Oni nie musieli płacić mandatu
Warszawska straż miejska podsumowała zeszłoroczne wykroczenia drogowe popełnione przez osoby posiadające immunitety. Przepisy ruchu drogowego najczęściej łamali dyplomaci z Rosji oraz USA, a wśród Polaków sędziowie.
Łącznie warszawscy strażnicy miejscy w minionych dwunastu miesiąca zarejestrowali 355 przypadków niestosowania się do przepisów ruchu drogowego przez osoby posiadające immunitet dyplomatyczny. Chodzi tu przede wszystkim o pracowników ambasad. Najczęściej przepisów nie przestrzegali rosyjscy dyplomaci posiadający immunitet. Zanotowano 37 takich przypadków. Zajmujący drugie miejsce Amerykanie zostali przyłapani 28 razy. Kolejne miejsca na tej mało chlubnej liście zajęły takie kraje jak Arabia Saudyjska (27), Libia i Ukraina (po 25).

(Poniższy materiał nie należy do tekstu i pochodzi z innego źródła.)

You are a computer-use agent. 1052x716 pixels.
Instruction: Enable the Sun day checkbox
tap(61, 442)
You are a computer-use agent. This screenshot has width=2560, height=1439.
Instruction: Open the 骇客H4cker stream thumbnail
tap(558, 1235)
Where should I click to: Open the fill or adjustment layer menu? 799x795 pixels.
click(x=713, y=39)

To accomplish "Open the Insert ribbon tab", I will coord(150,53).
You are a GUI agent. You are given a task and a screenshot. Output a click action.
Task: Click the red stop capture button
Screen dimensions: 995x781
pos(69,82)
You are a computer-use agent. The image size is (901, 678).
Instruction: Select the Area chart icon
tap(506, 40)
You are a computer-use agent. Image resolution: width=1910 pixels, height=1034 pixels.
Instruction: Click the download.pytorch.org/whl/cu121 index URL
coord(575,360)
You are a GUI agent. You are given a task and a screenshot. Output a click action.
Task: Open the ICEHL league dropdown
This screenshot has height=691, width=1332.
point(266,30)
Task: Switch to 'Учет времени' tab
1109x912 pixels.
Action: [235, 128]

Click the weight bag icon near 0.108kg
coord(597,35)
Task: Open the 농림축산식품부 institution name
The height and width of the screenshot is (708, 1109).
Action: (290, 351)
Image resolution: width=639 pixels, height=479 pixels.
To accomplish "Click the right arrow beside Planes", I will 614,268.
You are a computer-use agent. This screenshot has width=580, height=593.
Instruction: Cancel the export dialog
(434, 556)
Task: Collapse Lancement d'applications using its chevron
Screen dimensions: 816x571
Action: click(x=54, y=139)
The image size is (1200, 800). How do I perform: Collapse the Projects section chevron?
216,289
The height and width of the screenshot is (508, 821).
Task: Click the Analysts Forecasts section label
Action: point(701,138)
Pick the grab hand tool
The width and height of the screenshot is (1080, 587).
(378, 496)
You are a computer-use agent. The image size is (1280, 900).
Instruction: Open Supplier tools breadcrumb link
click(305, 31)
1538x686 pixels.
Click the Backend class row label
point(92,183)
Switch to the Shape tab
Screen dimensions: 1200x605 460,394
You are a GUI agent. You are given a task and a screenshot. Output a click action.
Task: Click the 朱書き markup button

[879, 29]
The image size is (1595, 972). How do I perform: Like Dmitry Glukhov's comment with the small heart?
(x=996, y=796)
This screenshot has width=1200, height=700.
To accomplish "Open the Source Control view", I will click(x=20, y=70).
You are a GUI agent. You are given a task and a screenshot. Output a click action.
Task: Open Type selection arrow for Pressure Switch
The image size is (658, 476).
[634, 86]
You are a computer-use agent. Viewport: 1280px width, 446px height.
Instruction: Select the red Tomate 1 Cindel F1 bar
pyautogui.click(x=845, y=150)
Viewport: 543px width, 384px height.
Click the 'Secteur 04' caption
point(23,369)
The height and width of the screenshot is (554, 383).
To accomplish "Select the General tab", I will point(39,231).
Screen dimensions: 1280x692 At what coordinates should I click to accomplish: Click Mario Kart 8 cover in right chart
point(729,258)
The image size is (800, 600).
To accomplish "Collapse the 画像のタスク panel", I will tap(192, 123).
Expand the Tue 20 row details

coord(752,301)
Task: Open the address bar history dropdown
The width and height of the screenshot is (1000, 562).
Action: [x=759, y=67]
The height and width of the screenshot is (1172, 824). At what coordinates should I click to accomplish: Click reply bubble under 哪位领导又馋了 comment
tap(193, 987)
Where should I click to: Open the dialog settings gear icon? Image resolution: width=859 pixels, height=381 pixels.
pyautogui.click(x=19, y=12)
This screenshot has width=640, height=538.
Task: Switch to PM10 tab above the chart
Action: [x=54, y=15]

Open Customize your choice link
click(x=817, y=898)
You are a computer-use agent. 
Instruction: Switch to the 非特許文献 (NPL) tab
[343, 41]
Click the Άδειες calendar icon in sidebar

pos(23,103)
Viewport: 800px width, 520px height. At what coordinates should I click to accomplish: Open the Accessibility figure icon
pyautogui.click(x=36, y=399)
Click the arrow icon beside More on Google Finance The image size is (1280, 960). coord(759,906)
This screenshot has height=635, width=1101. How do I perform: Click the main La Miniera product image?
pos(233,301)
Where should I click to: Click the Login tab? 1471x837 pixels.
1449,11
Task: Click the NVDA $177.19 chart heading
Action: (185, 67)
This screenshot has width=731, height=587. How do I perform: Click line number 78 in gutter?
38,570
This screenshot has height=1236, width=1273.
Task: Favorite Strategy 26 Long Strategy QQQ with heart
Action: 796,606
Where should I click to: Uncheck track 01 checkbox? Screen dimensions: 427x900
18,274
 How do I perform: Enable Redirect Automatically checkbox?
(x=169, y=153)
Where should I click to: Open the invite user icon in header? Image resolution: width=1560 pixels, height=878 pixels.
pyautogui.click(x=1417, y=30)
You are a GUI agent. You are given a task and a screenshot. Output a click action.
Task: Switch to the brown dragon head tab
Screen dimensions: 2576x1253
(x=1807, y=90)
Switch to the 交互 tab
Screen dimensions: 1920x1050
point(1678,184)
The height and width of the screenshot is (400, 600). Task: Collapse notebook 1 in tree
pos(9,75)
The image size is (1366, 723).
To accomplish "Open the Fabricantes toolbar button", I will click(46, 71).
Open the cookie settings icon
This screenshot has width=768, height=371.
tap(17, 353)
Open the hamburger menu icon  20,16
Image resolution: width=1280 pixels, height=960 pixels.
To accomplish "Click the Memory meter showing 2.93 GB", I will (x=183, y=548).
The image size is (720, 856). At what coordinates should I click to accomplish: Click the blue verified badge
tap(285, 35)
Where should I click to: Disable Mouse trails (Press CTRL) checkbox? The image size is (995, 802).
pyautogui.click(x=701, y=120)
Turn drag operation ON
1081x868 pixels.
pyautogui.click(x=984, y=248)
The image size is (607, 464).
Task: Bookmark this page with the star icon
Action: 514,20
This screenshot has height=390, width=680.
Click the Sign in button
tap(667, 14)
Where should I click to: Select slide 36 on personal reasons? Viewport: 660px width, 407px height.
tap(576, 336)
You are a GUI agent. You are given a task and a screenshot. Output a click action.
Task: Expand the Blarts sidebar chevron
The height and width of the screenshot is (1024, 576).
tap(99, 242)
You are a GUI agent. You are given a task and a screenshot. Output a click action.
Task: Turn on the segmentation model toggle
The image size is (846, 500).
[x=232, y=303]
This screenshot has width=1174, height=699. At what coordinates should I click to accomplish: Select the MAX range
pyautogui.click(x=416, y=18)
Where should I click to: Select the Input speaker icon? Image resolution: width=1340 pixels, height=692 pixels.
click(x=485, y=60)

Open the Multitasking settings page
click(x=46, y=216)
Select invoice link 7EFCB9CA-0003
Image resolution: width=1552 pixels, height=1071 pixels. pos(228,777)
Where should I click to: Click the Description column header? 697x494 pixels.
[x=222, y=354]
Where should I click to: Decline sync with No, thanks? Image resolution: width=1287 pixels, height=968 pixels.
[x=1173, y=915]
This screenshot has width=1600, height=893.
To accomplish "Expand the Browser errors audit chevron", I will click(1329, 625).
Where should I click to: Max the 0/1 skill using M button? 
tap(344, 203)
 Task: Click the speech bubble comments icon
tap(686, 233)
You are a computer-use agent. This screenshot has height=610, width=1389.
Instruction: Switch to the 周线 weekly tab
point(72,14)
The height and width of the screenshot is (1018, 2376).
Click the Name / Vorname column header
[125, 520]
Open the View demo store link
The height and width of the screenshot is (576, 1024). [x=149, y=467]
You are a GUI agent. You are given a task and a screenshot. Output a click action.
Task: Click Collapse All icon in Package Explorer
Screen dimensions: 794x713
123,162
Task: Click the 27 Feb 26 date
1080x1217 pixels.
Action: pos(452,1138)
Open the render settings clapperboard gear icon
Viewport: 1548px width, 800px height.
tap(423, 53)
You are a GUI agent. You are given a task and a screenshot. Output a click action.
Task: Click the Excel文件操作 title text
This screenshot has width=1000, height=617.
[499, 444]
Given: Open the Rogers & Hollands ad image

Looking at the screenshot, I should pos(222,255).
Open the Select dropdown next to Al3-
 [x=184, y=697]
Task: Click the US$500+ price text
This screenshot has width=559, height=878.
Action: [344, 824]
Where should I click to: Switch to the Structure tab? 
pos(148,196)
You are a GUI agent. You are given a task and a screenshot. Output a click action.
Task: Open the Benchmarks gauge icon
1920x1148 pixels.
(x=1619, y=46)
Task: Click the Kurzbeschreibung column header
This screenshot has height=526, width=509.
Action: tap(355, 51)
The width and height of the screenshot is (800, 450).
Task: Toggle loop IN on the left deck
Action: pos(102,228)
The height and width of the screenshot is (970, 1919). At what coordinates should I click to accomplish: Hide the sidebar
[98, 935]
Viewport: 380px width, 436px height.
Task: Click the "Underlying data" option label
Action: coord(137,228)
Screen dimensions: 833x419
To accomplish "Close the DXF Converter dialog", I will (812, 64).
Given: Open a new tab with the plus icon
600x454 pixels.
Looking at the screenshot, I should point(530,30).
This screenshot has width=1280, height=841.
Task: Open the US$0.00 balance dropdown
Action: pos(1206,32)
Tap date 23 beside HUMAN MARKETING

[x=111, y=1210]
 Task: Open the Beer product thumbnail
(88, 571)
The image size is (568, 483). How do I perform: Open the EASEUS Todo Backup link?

Poza przedstawicielami konkretnych państw, straż miejska w Warszawie przyłapała również na łamaniu przepisów ruchu drogowego przedstawicieli międzynarodowych organizacji. Tu na pierwszym miejscu uplasowali się przedstawiciele OBWE, ujawniono siedem przypadków łamania przez nich przepisów drogowych.
Zdecydowanie najczęściej zagraniczni dyplomaci przekraczają prędkość. Rzadziej są przyłapywani na przejeżdżaniu przez skrzyżowanie na czerwonym świetle czy na nieprawidłowym parkowaniu.
Ujawniono także przypadki łamania przepisów ruchu drogowego przez osoby, posiadające krajowe immunitety, czyli posłowie i senatorowie, prokuratorzy oraz sędziowie. Na 131 takich przypadków aż 87 było dziełem sędziów, 32 prokuratorów, a tylko 12 posłów i senatorów. Pamiętajmy jednak, iż mówimy wyłącznie o Warszawie i o wykroczeniach ujawnionych przez straż miejską.